O que está em discussão aqui não é a efetividade de parar o trânsito, por exemplo, mas a reação dos partidários ao que eles consideram como baderna. Afirmar que essas pessoas estão apenas “provocando a polícia” é subestimá-las e, ao mesmo tempo, superestimar a polícia. Pior ainda é questionar a posição política dessas pessoas (“de que lado vocês estão”). Se nos comportarmos, os fascistas não vão nos atacar?

Historicamente, o enfrentamento a regimes fascistas exige táticas diferentes. Se alguém defende que nosso caso é diferente, o ônus é de quem afirma. Por que seria diferente?

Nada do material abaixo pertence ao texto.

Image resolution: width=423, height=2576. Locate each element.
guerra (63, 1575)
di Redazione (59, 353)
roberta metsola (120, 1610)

Um governo ilegítimo não pode ser desfeito pelas vias legais. A mudança de natureza do governo implica necessariamente numa mudança da natureza das estratégias de luta.

E por que fechar uma rua? Porque isso dá poder às pessoas, mesmo que temporário e limitado. Um pequeno gosto de rebelião que serve para instigar a chama anarquista. Isso atrapalha o funcionamento normal da sociedade capitalista? Com certeza. Assim como restaurar o asfalto. A questão é se o transtorno compensa. Fechar uma rua temporariamente nos proporciona uma evidência concreta de que temos poder real, independente de representantes. Isso é ir à raiz do problema: o que faz com que pessoas continuem submissas à estrutura de classes é a perda da consciência de que todo poder provém delas. O que é perder um dia de trabalho em comparação com a oportunidade de romper, pelo menos um pouco, com a ideologia de que dependemos de autoridade para ter poder?

Quando a polícia mata alguém que você ama sem nenhum motivo, é normal sentir raiva e expressar essa raiva. Por que estamos tão pacíficos diante de centenas de milhares de mortos pela negligência do governo? Isso só faz sentido se o governo não está de fato sendo responsabilizado por essas mortes. Que tipo de genocida pode ser pressionado a dar um auxílio emergencial às suas vítimas?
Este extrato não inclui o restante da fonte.